A Lost Stanley Kubrick Screenplay Called BURNING SECRET Has Been Found

For those of you who are fans of Stanley Kubrick, you'll be interested to learn that a lost screenplay for a film called Burning Secret that he was working on has been found. The script was discovered by a British film academic, Nathan Abrams, who was researching the legendary director’s last picture, Eyes Wide Shut. What a crazy cool find! 

Kubrick was co-writing the script with Calder Willingham (The Graduate) and it is an adaptation of a 1913 novella by Austrian novelist and playwright Stefan Zweig. Kubrick and Willingham also worked together on 1957 on the anti-war film Paths of Glory, starring Kirk Douglas.

The story for Burning Secret follows "a mother and son on a holiday and a mysterious man who befriends the young boy in an attempt to seduce his mother."
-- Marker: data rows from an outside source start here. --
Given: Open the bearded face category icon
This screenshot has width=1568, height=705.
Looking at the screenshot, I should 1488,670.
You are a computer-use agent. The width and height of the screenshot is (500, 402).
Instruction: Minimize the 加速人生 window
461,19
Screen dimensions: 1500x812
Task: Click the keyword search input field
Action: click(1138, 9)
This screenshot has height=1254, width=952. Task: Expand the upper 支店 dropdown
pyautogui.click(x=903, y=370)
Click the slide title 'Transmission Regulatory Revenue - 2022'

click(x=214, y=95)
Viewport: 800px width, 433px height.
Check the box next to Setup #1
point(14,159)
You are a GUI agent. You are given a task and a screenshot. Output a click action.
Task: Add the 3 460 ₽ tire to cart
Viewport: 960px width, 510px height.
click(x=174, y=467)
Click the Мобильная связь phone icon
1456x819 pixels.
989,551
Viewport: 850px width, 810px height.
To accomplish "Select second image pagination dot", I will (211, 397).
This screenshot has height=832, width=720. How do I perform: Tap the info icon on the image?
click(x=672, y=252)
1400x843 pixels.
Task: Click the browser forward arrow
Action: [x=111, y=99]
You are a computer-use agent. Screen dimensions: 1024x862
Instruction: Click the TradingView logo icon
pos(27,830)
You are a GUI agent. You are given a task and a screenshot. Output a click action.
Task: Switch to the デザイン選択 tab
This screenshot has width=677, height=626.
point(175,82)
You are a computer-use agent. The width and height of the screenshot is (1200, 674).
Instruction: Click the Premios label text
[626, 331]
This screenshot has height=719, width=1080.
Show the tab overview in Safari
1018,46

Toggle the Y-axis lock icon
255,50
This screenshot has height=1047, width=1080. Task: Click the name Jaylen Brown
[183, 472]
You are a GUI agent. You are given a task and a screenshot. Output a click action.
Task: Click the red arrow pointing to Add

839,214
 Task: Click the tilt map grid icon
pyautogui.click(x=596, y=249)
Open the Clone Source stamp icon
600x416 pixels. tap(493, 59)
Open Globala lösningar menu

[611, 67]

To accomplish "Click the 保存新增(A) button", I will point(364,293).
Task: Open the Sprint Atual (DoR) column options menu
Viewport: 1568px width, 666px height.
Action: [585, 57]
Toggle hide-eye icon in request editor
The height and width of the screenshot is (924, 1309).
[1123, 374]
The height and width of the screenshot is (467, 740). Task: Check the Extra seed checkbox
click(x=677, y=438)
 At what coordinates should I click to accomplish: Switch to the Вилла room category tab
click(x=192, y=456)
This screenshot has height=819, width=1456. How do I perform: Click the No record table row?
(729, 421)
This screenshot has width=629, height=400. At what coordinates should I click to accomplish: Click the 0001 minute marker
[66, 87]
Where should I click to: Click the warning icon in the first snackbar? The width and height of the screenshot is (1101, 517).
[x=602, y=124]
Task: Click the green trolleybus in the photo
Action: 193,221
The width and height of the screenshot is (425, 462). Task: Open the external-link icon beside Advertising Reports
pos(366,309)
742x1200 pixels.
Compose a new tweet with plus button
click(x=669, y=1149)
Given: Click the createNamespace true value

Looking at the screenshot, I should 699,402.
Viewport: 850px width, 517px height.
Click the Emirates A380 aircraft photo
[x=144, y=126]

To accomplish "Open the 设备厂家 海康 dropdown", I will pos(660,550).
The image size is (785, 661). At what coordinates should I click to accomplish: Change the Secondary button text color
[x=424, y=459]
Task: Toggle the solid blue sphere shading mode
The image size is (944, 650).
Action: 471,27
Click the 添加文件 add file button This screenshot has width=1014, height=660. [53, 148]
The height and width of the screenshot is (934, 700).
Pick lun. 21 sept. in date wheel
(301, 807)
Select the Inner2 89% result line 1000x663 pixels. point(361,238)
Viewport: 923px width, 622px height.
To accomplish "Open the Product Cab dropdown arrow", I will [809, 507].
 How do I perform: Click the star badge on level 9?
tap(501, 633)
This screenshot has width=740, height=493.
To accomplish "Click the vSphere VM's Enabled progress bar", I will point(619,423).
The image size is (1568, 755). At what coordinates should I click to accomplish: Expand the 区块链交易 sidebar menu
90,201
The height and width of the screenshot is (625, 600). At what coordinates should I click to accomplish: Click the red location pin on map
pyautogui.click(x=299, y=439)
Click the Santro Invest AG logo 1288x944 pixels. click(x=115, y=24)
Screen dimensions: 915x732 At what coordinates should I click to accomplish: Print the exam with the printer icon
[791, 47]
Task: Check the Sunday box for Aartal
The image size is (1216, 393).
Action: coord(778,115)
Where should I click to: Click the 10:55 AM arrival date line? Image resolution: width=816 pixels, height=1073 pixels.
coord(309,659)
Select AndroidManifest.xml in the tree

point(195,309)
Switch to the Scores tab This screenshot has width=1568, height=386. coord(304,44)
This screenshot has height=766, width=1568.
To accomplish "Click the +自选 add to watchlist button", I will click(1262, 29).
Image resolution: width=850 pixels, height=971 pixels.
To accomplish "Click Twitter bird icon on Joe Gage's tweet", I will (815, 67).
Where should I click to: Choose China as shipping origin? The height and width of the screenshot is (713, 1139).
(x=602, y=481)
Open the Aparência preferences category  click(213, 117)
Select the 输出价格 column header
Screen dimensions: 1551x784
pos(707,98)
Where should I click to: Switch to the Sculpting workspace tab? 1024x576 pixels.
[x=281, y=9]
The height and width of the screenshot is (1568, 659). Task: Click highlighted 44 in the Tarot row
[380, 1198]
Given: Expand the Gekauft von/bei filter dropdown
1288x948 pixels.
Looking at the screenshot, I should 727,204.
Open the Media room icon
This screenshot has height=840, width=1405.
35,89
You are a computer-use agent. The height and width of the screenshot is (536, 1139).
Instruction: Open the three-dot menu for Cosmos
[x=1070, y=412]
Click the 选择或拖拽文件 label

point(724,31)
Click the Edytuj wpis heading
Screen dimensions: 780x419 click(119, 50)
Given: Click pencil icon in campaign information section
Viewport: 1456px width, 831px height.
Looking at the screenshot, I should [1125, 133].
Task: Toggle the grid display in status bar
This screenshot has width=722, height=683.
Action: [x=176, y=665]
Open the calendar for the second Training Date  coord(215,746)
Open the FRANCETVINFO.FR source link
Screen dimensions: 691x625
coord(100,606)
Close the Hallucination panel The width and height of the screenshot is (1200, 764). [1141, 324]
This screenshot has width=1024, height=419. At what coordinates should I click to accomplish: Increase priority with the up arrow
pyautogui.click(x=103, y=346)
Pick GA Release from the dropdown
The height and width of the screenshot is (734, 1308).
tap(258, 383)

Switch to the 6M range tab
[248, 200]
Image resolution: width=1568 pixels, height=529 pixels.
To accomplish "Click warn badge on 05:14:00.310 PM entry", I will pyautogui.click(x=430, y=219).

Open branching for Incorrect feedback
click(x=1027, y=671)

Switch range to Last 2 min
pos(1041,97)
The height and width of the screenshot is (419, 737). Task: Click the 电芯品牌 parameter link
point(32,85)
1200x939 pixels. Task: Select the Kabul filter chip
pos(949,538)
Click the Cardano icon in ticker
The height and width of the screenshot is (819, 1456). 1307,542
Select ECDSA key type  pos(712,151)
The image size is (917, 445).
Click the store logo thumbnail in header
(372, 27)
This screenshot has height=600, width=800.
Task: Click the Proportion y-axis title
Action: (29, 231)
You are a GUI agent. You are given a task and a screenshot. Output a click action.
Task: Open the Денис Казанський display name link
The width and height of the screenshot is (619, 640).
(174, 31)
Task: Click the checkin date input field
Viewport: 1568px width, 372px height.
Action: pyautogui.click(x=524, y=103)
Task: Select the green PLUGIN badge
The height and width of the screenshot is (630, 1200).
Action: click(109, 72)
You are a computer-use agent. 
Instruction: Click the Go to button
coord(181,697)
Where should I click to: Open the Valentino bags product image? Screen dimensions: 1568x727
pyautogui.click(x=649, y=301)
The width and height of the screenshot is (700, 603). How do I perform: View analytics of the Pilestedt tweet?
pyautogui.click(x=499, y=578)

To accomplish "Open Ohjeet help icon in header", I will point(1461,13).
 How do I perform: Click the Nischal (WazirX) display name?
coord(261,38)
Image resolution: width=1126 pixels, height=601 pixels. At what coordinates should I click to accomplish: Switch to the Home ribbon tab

That definitely sounds like a story that Kubrick would want to tell. According to Variety, "It was known that Kubrick had worked on Burning Secret but not to what extent, or whether there was a completed screenplay."

It's said that what was found is a full screenplay with 100-plus pages. What we don't know is if it is a final draft. If someone wanted to develop a film out of the script, they totally could. But, as Abrams points out, "whether it would fit Stanley Kubrick’s vision, that’s a whole other matter….You have to add into the mix that Stanley only ever looked at a screenplay as a blueprint to which he then added his audiovisual expertise."

I'm sure that some studio and filmmaker will team up to attempt to bring Kubrick's vision of this story to life on the big screen at some point.